The longer time you spend on social media, the more you will realise the 20/80 rule – 20 percent of your effort will generate 80 percent of results.
How do you get it? Here are couple of examples:
- Guest authors and crowd sourcing. If you ask 20 event planners what their tips are for successful summer party and post it on your blog, your article will be shared over 20 times and generate great traffic.
- Collaborations with big brands. When you post an article or photo of major industry brand, venue or destination and they share it on their page or include it in their mailing it will drive high engagement to your website and increase your exposure.
- Write about popular or controversial topics, such as women in events or event management degrees and I guarantee that will drive traffic for months after you post it.
Create a community
After you have all the above in place, you can create a community. Creating a community is a lot of work and requires you to be consistent. You will need to choose on which platform to create the community, who will manage it, around what content you will drive the discussion and more. Before creating a community I would suggest you to be part of another community and contribute as a member. Learn the dynamics, what makes people engaged, who are the members etc. Every community will be different and you need to keep an open mind and be consistent.
When you have developed a clear content strategy and post regularly, it is time to scale your content. For example, if you have a monthly feature, do it a weekly feature, if you have a weekly feature, do it a daily feature (e.g. – venue of the day and incentive of the day features I run in March and June are an example). It keeps you focused and your audience knows what to expect and when.
Know your analytics
You know how to improve your content only when you know what works. Therefore, it is recommended to have analytics from the very beginning and compare results over the months and years. There are different analytics tools out there, the one I use most is google analytics and it shows me the traffic to my blog. As mentioned in the very beginning, with your social media activities you need to redirect the traffic to a website and measure the results (It can be ticket sales, new customers or increased brand exposure and traffic to the website).
Don’t forget face-to-face
It is great to have many followers, but what is really important is also face-to-face communication. Having a strong social media presence needs to align with your “real” persona and both your online and offline profiles need to be consistent.
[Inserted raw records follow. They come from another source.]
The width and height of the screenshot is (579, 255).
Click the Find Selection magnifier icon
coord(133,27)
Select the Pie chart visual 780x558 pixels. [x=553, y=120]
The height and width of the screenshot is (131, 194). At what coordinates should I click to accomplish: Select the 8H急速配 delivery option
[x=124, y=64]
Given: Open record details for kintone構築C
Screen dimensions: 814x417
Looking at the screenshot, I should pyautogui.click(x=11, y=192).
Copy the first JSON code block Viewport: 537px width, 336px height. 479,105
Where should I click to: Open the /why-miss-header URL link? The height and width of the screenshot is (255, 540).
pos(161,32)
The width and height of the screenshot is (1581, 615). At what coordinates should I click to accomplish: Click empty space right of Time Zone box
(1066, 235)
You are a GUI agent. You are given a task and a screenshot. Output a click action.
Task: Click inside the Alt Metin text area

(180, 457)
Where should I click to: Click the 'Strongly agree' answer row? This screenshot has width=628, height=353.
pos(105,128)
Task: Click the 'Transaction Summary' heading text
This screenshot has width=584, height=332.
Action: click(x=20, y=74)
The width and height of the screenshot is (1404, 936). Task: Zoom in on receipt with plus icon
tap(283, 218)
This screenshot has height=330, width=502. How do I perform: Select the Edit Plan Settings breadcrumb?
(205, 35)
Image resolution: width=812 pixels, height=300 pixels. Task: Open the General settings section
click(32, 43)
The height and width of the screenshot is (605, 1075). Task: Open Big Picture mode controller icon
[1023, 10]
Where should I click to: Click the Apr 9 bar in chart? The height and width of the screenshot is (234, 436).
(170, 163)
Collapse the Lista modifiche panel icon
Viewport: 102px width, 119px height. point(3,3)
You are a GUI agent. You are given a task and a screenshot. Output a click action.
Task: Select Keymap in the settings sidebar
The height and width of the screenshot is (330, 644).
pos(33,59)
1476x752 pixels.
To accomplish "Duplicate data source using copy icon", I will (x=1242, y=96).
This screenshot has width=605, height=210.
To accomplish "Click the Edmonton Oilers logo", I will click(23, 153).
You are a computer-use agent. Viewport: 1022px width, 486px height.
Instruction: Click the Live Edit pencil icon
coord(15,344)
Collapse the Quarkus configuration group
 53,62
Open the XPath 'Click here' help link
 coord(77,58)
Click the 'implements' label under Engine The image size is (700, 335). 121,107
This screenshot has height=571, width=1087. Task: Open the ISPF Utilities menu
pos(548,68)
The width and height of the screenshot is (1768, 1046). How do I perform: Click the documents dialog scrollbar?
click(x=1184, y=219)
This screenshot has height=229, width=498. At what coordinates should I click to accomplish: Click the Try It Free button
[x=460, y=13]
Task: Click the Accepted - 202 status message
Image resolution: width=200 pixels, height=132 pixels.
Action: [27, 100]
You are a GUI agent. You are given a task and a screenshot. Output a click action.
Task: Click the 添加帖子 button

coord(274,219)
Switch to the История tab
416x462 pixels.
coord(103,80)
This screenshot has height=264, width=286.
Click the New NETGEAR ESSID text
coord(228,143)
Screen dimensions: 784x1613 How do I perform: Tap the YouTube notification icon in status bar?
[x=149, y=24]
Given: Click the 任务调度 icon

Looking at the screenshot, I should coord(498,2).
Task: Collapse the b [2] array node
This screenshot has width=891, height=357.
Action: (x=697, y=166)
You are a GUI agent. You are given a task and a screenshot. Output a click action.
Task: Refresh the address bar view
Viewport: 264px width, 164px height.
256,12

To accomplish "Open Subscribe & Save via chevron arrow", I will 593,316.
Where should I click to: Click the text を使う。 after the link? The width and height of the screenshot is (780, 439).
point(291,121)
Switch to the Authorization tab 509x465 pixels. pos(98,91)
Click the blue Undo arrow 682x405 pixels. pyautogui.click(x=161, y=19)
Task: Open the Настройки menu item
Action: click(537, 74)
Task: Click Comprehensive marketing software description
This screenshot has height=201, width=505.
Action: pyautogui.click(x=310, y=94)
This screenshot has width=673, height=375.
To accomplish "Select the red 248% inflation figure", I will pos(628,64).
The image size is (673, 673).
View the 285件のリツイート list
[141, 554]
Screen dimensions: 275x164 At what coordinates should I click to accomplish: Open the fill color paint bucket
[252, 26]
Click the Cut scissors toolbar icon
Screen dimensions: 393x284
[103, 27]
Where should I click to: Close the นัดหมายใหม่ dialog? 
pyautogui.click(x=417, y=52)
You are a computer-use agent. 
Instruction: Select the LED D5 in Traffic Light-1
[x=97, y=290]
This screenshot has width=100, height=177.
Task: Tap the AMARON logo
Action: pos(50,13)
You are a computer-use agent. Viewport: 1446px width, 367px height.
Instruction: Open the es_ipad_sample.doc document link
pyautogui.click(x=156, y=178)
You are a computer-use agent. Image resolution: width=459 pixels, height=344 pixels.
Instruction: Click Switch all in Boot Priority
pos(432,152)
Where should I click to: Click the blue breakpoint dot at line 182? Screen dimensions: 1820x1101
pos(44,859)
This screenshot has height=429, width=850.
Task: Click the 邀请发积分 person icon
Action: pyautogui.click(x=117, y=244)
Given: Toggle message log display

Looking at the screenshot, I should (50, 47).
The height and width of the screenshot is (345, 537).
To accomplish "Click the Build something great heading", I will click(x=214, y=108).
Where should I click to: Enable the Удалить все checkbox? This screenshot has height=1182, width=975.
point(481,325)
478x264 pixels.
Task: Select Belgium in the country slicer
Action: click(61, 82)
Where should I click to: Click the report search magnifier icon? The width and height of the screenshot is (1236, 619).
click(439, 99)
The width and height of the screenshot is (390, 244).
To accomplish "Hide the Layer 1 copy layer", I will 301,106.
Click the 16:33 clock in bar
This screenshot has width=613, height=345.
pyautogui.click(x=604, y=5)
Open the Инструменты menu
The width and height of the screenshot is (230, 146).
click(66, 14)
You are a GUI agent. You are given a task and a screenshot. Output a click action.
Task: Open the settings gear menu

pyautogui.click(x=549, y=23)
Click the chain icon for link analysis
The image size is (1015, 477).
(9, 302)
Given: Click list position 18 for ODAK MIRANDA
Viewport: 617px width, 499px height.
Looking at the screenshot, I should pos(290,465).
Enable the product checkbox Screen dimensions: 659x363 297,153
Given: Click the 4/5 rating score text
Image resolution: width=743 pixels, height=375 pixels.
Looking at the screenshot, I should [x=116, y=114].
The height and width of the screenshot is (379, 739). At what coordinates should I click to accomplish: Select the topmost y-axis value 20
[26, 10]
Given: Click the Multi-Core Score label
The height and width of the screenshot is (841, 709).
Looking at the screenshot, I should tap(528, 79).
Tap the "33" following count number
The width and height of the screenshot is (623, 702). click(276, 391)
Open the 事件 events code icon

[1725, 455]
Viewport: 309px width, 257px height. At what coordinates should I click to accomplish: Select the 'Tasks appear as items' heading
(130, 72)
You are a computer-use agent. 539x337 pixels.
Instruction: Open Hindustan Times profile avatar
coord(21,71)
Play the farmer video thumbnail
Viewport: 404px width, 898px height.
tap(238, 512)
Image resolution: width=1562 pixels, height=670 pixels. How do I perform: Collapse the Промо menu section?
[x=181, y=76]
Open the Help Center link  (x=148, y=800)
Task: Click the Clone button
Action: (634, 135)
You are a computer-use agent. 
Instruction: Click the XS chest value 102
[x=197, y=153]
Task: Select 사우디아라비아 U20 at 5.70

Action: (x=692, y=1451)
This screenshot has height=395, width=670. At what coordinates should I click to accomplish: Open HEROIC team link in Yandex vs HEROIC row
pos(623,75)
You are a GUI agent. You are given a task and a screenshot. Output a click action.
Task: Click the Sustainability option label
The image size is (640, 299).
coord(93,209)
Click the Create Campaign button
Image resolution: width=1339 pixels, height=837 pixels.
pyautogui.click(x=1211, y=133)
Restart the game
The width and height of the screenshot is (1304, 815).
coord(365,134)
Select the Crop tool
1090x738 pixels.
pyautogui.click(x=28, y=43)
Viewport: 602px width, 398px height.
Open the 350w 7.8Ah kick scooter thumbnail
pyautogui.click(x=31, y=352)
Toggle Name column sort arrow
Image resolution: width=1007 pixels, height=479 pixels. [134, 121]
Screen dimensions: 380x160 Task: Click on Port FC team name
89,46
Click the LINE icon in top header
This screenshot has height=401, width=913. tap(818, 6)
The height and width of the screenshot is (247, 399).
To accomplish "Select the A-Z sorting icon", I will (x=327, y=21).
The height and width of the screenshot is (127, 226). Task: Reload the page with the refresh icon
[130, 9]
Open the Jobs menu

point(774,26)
That is all for now. Hope you could pick the strategies right for you. Social media is an on-going learning curve and you will need to test and experiment before you will get it right. In our industry, as opposed to fashion, food or retail, the lead time is much longer. If in food industry you can sell a meal for £20, selling event service is much more expensive with longer lead time, where you need to build relationship and establish confidence first.